She was cut short by the shipwide comm. “Incoming, brace brace brace.”
Niathal bent her knees and grabbed a rail to buffer the shock. The whole CIC fell quiet apart from the faint hum of electronics, but there was no shiver from a missile or cannon round hitting the shield, so they breathed again. Destroyers like Ocean were well armored and shielded. But nobody was taking anything for granted with an enemy that had produced the galaxy’s most powerful warships and weapons before the Yuuzhan Vong War.

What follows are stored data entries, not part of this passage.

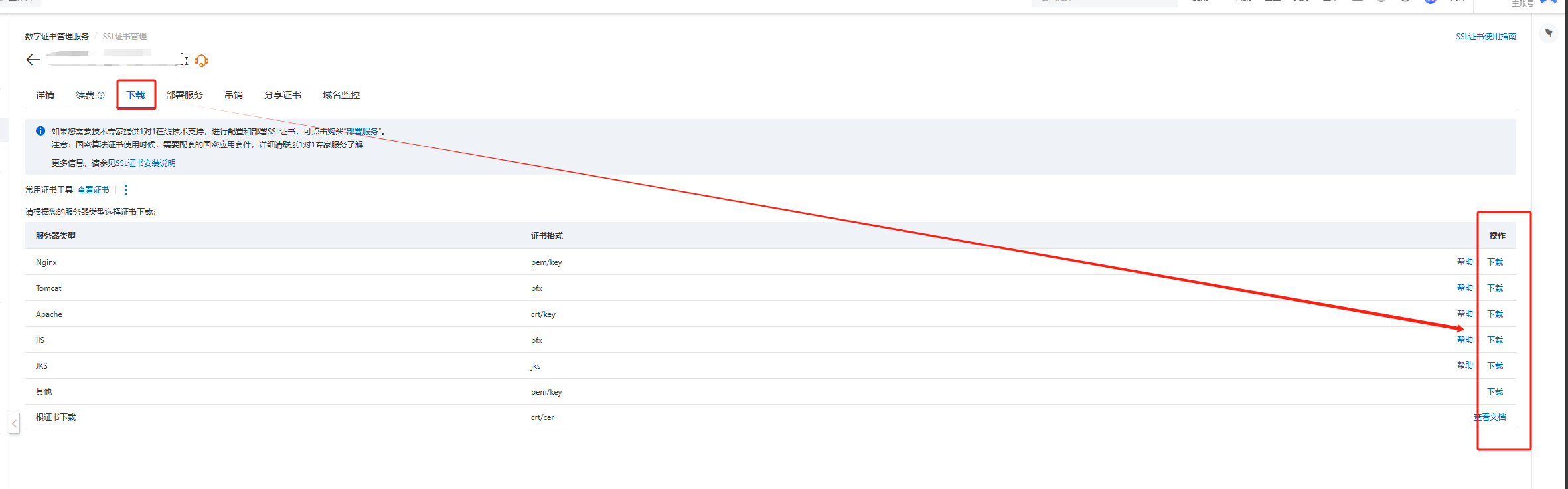Switch to the 详情 tab
1568x489 pixels.
(45, 96)
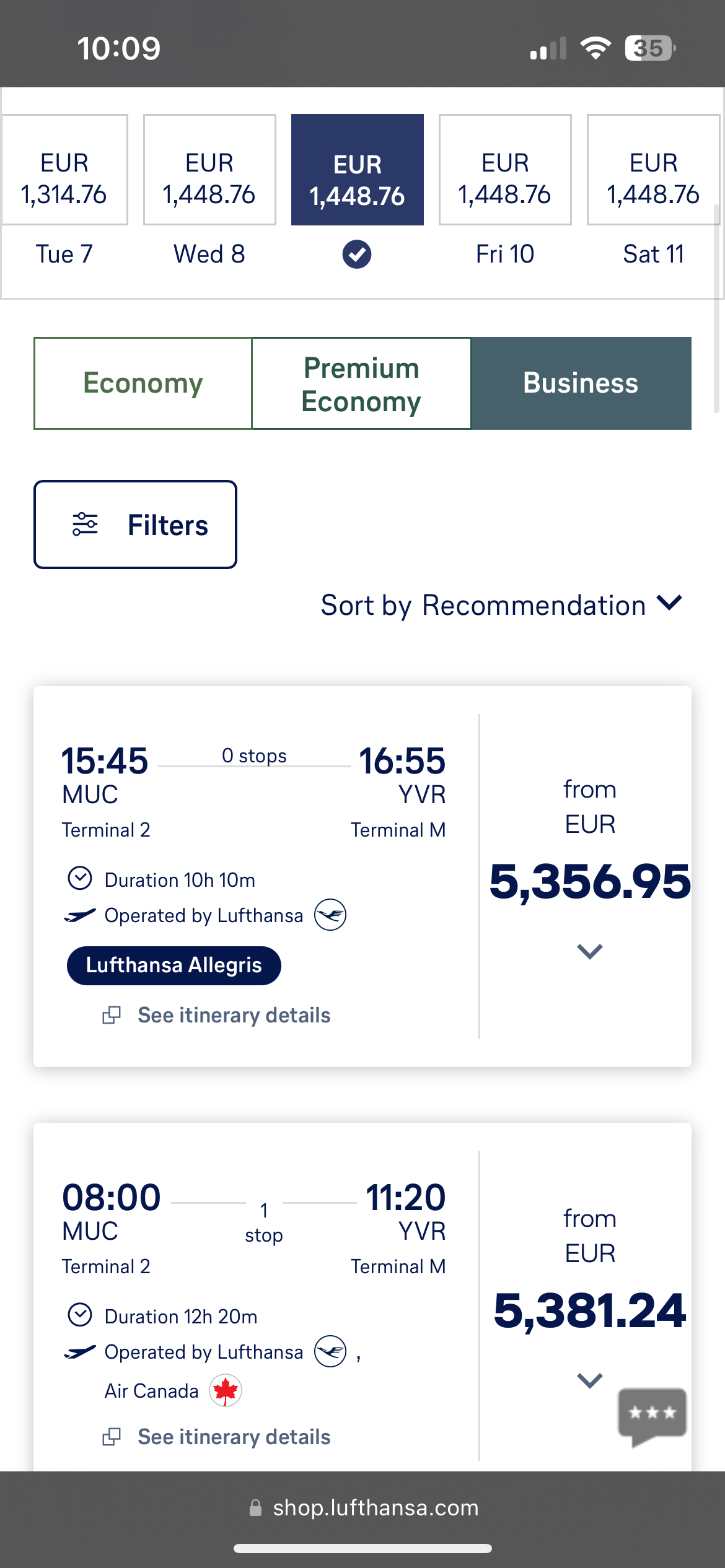Expand fare options for EUR 5,356.95 flight
The image size is (725, 1568).
pyautogui.click(x=589, y=951)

In the CIC, there were no external viewscreens. The only images of the battle that weren’t translated into sterile graphs, numbers, and moving points of light came from external holocams on every ship or from cockpit cams. Niathal didn’t want to avoid the reality; she felt she was breaking faith with her crews if she couldn’t look at those balls of flame and twisted sections of hull plating spinning off red-hot into space. But to keep fighting these days, she had to find some distance. The small suffering dragged her away from the bigger picture. Then movement on a screen caught her eye and she couldn’t avoid it: a forward view from a cockpit as a fighter crashed into the Fondorian ship it had already ripped into with cannon fire, a sudden zooming image of a Fondorian crest that was leaking flame.
I wasn’t like this when the war started.
“Just as well the Imperials signed up,” Makin said quietly, as they watched the Anakin Solo’s inexorable progress into the inner cordon. “We’d have been sliced and diced by now without them.”
“Good old Gil,” Niathal said, still shaken. “But after this, who’ll be left for Jacen to sign up to make up the numbers?”
ANAKIN SOLO, FONDOR INNER CORDON
The Anakin Solo was in a hurry, and plowed between two orbitals on a direct course for Oridin.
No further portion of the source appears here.